To develop a DBS system that could adapt to changes in a person’s dopamine levels, Starr and Little needed to make the DBS capable of recognizing the brain signals that accompany different symptoms.

Previous research had identified patterns of brain activity linked to these symptoms in the subthalamic nucleus, or STN, the deep brain region that coordinates movement. This is the same area that deep brain stimulation stimulates, and Starr suspected that the stimulation would cut off the signals they were supposed to pick up.

So he found alternative signals in another region of the brain, called the motor cortex, that would not be weakened by DBS stimulation.

The next challenge was to determine how to develop a system that could use these dynamic signals to control DBS in an environment outside the laboratory.

Building on the results of adaptive DBS studies he had conducted at the University of Oxford a decade earlier, Little worked with Starr and his team to develop an approach to detect these highly variable signals across different levels of drugs and stimulation.

Over the course of several months, postdoctoral researchers Carina Oehrn, MD, PhD, Stephanie Cernera, PhD, and Lauren Hammer, MD, PhD, created a data analysis pipeline that could turn all of this into personalized algorithms to record, analyze, and respond to the unique brain activity associated with each patient’s symptomatic state.

John Ngai, Ph.D., who directs the Brain Research Through Advancing Innovative Neurotechnologies (The BRAIN Initiative) at the National Institutes of Health, said the study promises a marked improvement over current Parkinson’s treatment.

“This personalized, adaptive DBS embodies the core mission of the BRAIN Initiative, which is to revolutionize our understanding of the human brain,” he said.

A better night’s sleep

Continuous deep brain stimulation is intended to alleviate symptoms of daytime movement and does not typically relieve insomnia.

But over the past decade, there has been increasing recognition of the impact of insomnia, mood disturbances and memory problems on patients with Parkinson’s disease.

To fill this gap, Little conducted a separate trial that included four patients with Parkinson’s disease and one patient with dystonia, a related movement disorder.
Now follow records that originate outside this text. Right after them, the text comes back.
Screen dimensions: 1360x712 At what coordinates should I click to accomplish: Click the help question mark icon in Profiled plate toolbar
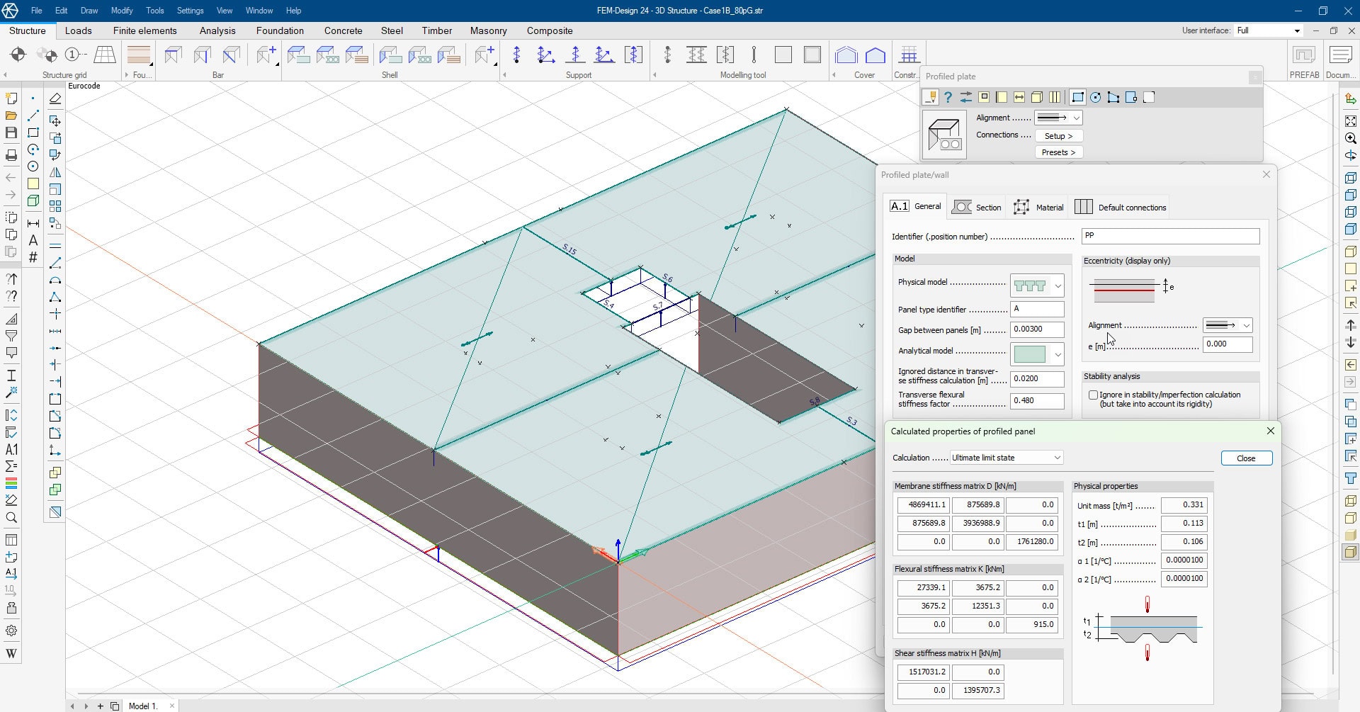[x=948, y=98]
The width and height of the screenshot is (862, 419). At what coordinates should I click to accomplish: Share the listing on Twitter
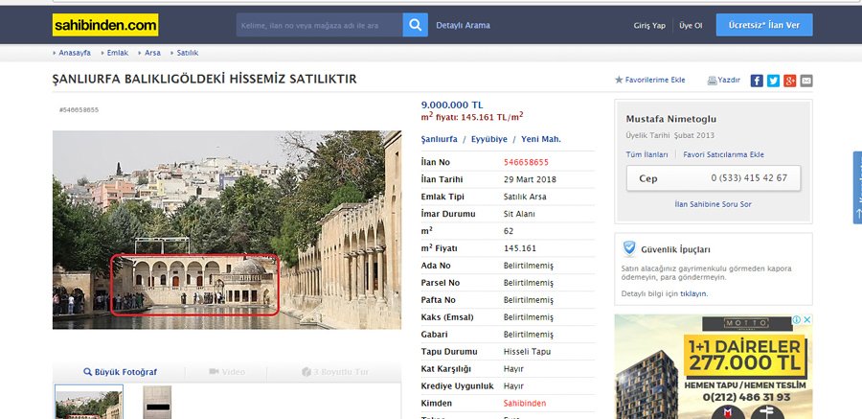click(x=773, y=81)
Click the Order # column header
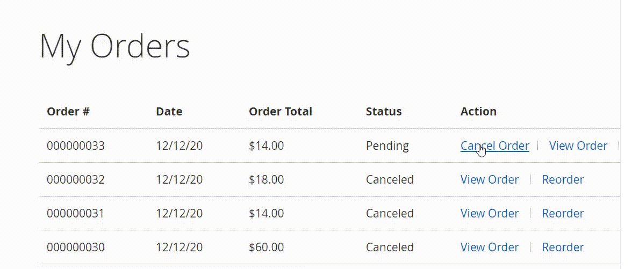 click(68, 112)
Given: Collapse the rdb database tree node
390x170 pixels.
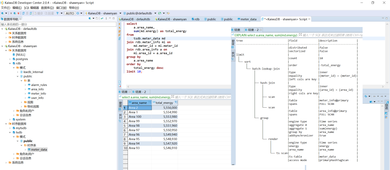Looking at the screenshot, I should coord(10,63).
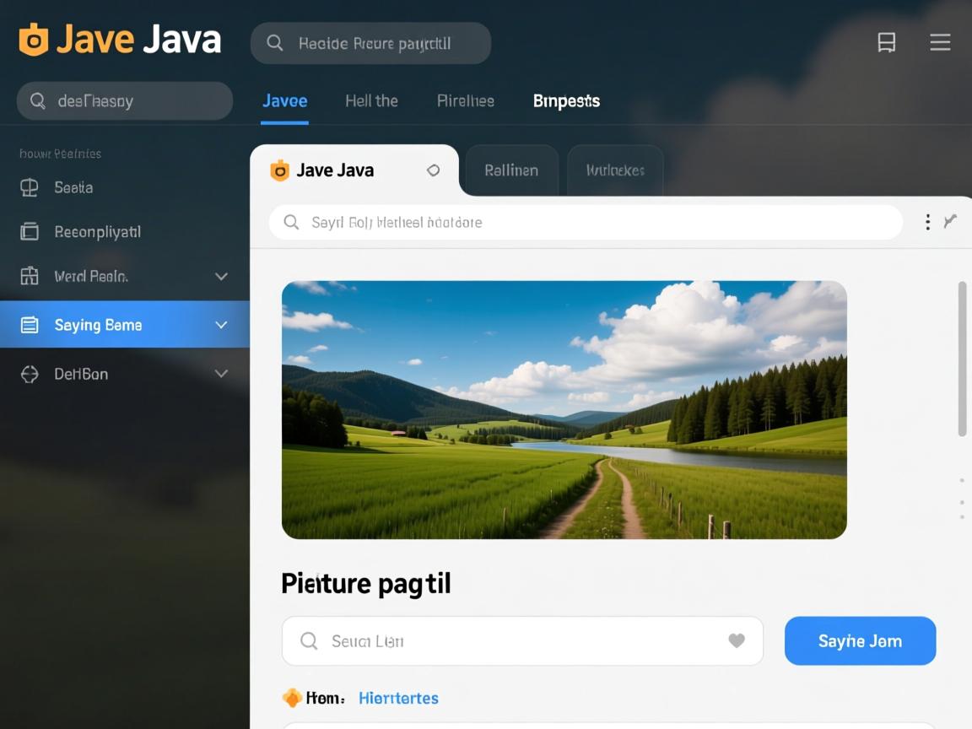972x729 pixels.
Task: Click the three-dot overflow icon beside search bar
Action: tap(927, 222)
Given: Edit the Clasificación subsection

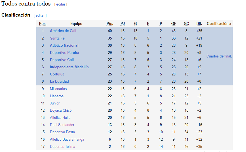Looking at the screenshot, I should click(x=40, y=15).
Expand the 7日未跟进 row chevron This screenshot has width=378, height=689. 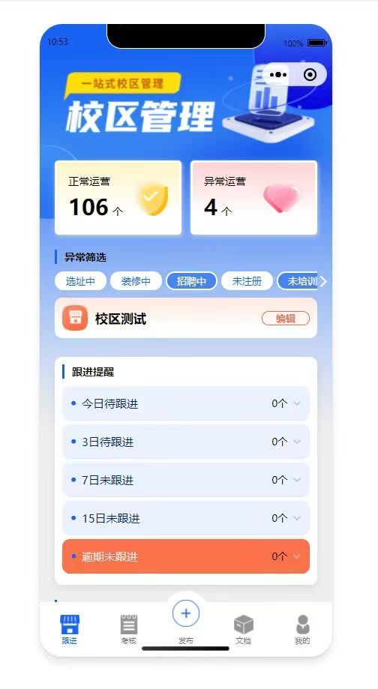coord(297,480)
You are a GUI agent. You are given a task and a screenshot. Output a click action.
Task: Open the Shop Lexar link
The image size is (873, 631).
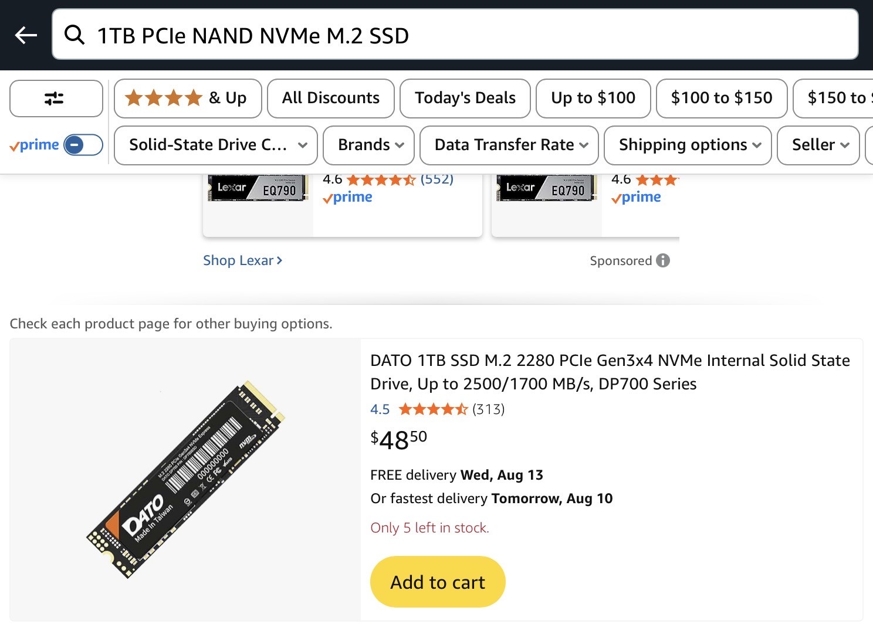pos(242,260)
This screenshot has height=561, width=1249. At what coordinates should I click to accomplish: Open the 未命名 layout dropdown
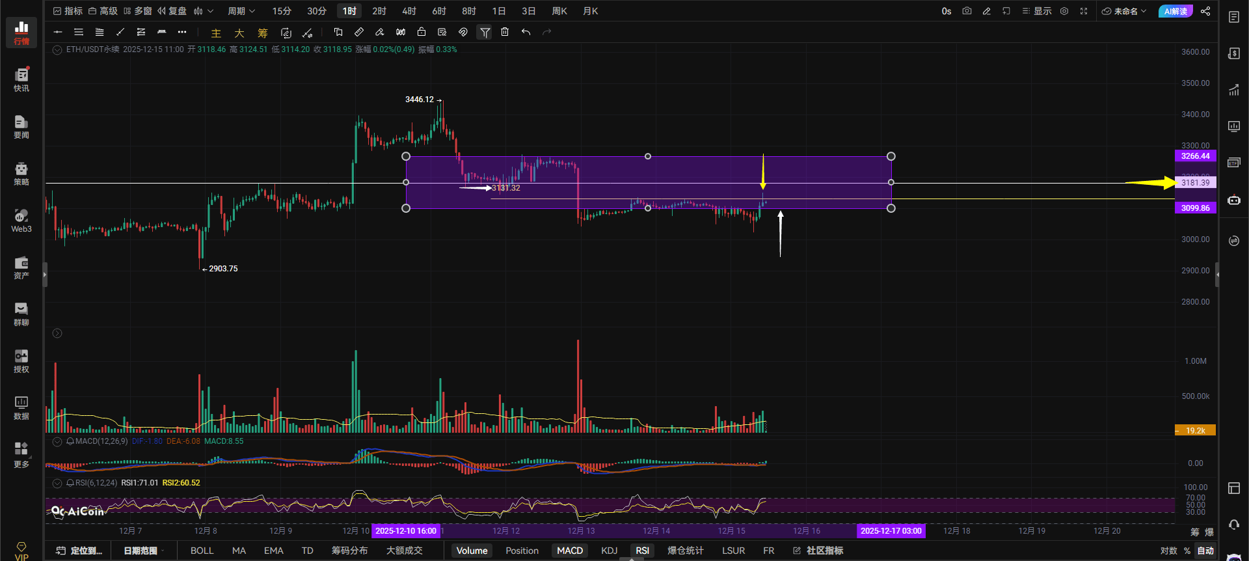pyautogui.click(x=1124, y=11)
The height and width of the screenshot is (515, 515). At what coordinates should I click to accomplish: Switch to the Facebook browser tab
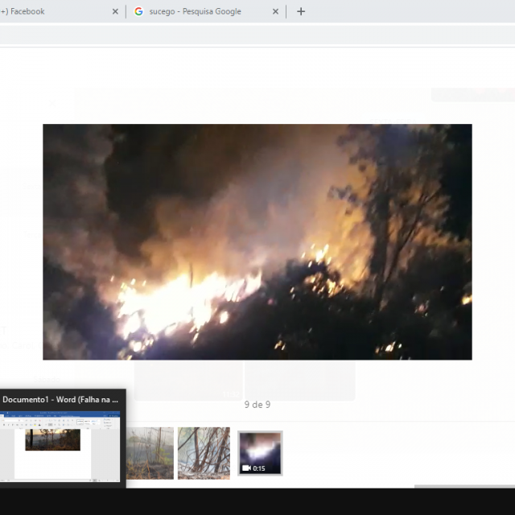point(48,11)
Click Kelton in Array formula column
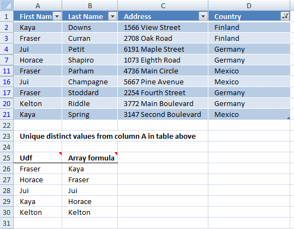 (90, 212)
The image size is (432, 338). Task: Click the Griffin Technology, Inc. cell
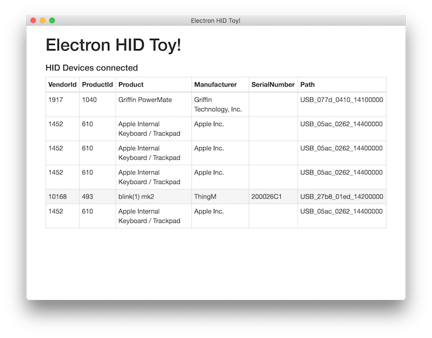coord(215,104)
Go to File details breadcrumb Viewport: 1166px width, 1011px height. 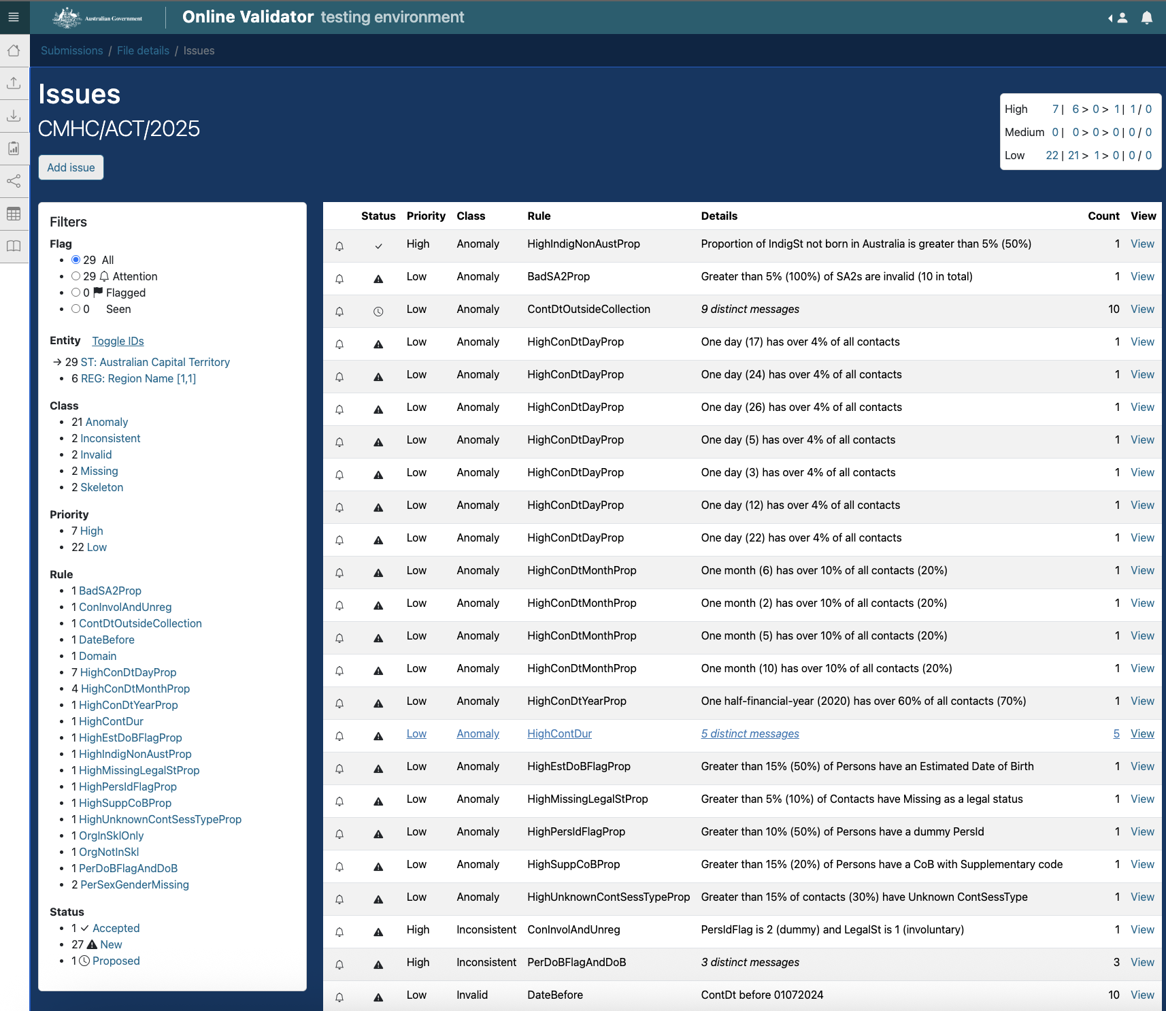click(x=143, y=50)
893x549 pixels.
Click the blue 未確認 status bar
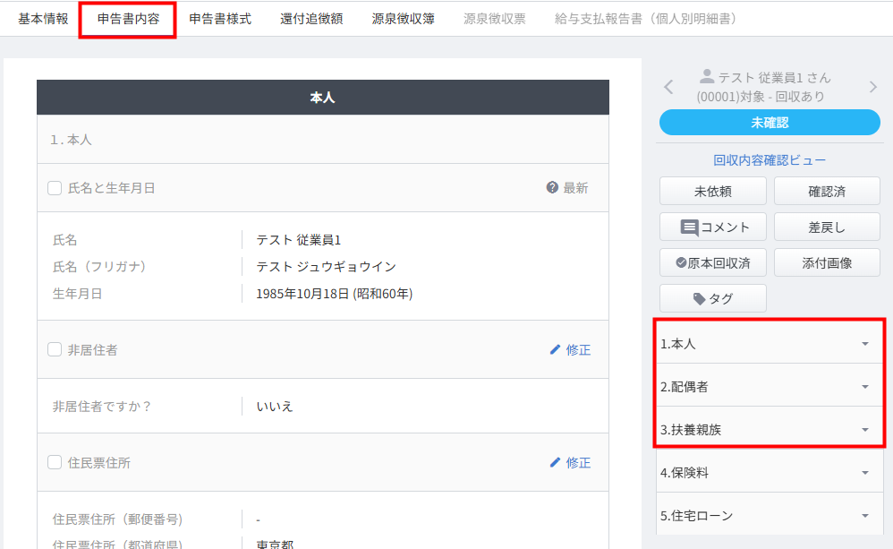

In their article published in Nature CommunicationsFirst author Fahim Anjum, Ph.D., a postdoctoral researcher in the UCSF Department of Neurology, demonstrated that the device could recognize brain activity associated with various sleep states. He also showed that it could recognize other patterns that indicate a person is likely to wake up in the middle of the night.

Little and Starr’s research teams, including their graduate student Clay Smyth, have begun testing new algorithms to help people sleep. Their first study on sleep aDBS was published last year in Brain stimulation.

Scientists are currently developing similar closed-loop DBS treatments for a range of neurological disorders.

“We’re seeing this technology have a profound impact on patients, with potential not only for Parkinson’s disease, but also likely for psychiatric disorders like depression and obsessive-compulsive disorder,” Starr said. “We’re at the beginning of a new era of neurostimulation therapies.”